Grand Prince Wolsan (Hangul: 월산대군, Hanja: 月山大君; 18 December 1454 - 21 December 1488) was a Korean Royal Prince as the oldest son of Deokjong of Joseon and Queen Sohye. His personal name was Yi Jeong (Hangul: 이정, Hanja: 李婷).

He become a Grand Prince in 1470. Even his father was honoured as King Uigyeong (의경왕) in 1470, Great King Hoegan (회간대왕) in 1475, and given temple name Deokjong (덕종), the Prince didn't succeed his father as a Crown Prince. Later, he built a villa in his hometown in Bukchon and spent his life reading books and writing poetry there.

Biography

Early life and marriage
The Prince was born on 18 December 1454 as the oldest son of Crown Prince Uigyeong and Crown Princess Han of the Cheongju Han clan, he was also the oldest grandson of King Sejo. When the Prince was young, he grew up under the love of his grandfather. In 1457, his father died suddenly, then he was raised in the court by his grandfather.

In 1460 (6th year reign of his grandfather), he was appointed as Prince Wolsan (월산군, 月山君). When his uncle, Yejong of Joseon died suddenly at the young age, his little brother was appointed as the new King for succeeded him and then, he was appointed as Grand Prince Wolsan (월산대군, 月山大君).

On 19 August 1466, when the Prince was 9 year old, he then married Lady Bak, the daughter of Bak Jung-seon (박중선) from the Suncheon Bak clan and Lady Heo (부인 허씨) of the Yangcheon Heo clan. Lady Bak was one year older than the Prince.

• • • •

_Stated exercise 1:_ According to the passage about Grand Prince Wolsan, in what year was he appointed Prince Wolsan?
_Stated exercise 2:_ Continue the passage about Grand Prince Wolsan from its final sentence.
The entries come from a different source than the passage about Grand Prince Wolsan.

Item coordinate data
• • • •

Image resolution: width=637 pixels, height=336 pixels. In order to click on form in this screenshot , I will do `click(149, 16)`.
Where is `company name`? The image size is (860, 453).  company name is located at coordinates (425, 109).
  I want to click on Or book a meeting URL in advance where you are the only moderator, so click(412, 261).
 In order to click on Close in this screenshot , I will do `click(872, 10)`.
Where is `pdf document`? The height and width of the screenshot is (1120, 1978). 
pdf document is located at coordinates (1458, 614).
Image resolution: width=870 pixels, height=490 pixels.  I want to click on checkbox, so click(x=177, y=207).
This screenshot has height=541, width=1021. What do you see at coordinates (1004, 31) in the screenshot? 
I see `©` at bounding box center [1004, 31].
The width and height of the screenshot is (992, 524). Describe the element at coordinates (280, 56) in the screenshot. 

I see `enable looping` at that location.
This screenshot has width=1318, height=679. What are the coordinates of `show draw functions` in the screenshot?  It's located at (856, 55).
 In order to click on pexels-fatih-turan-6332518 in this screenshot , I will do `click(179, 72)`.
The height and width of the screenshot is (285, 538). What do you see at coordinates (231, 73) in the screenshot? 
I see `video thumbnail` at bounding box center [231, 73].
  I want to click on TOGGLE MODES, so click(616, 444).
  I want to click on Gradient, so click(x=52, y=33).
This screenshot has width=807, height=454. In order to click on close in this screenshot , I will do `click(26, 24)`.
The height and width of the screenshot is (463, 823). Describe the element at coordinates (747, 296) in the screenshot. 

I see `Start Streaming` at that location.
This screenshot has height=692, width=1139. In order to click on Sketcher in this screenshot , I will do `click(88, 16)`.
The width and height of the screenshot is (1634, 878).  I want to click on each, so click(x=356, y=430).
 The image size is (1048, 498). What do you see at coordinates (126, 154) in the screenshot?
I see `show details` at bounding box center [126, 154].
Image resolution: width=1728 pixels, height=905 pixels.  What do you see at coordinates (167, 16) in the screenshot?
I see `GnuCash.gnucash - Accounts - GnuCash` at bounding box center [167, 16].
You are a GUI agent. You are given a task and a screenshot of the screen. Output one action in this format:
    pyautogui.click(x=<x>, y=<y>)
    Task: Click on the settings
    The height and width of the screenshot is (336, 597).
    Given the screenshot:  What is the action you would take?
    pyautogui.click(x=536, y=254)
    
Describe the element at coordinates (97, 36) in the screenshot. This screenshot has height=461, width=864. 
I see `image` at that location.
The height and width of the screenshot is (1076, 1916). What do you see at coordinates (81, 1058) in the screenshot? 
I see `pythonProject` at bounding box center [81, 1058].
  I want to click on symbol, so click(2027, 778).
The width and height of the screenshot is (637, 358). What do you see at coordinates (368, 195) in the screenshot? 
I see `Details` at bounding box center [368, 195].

• • • •

_Exercise result 1:_ 1460

_Exercise result 2:_
Later life
After his death, Seongjong firstly gave him a posthumous name as Gong-gan (공간, 恭簡) then changed into Hyo-Mun (효문, 孝文). After his death, the Prince was buried in 427, Sinwon-ri, Wondang-myeon, Goyang-gun, Gyeonggi-do (nowadays is Sinwon-dong, Deokyang-gu, Goyang-si, South Korea) alongside his wife, Grand Princess Consort Seungpyeong. His concubine, Lady Gim (부인 김씨) was also buried nearby from his. His tombstone was written by Im Sa-hong (임사홍) in 1498 (4th year reign of Yeonsangun of Joseon).

Family
Father: Deokjong of Joseon (1438 - 2 September 1457) (조선 덕종왕)
Grandfather: Sejo of Joseon (2 November 1417 - 23 September 1468) (조선 세조왕)
Grandmother: Queen Jeonghui of the Papyeong Yun clan (8 December 1418 - 6 May 1483) (정희왕후 윤씨)
Mother: Queen Sohye of the Cheongju Han clan (7 October 1437 - 11 May 1504) (소혜왕후 한씨)
Grandfather: Han Hwak, Duke Yangjeol, Internal Prince Seowon (1400 - 1456) (한확 양절공 서원부원군)
Grandmother: Internal Princess Consort Namyang of the Namyang Hong clan (남양부부인 남양 홍씨) (1403 - 1450)
Sibling(s):
Younger sister: Yi Gyeong-geun, Princess Myeongsuk (1456 - 4 October 1482) (명숙공주)
Brother-in-law: Hong Sang, Prince Consort Dangyang (1457 - 1513) (홍상 당양위)
Nephew: Hong Baek-gyeong (1471 - ?) (홍백경)
Niece-in-law: Lady Yi (이씨)
Niece-in-law: Lady Ha of the Jinju Ha clan (진주 하씨)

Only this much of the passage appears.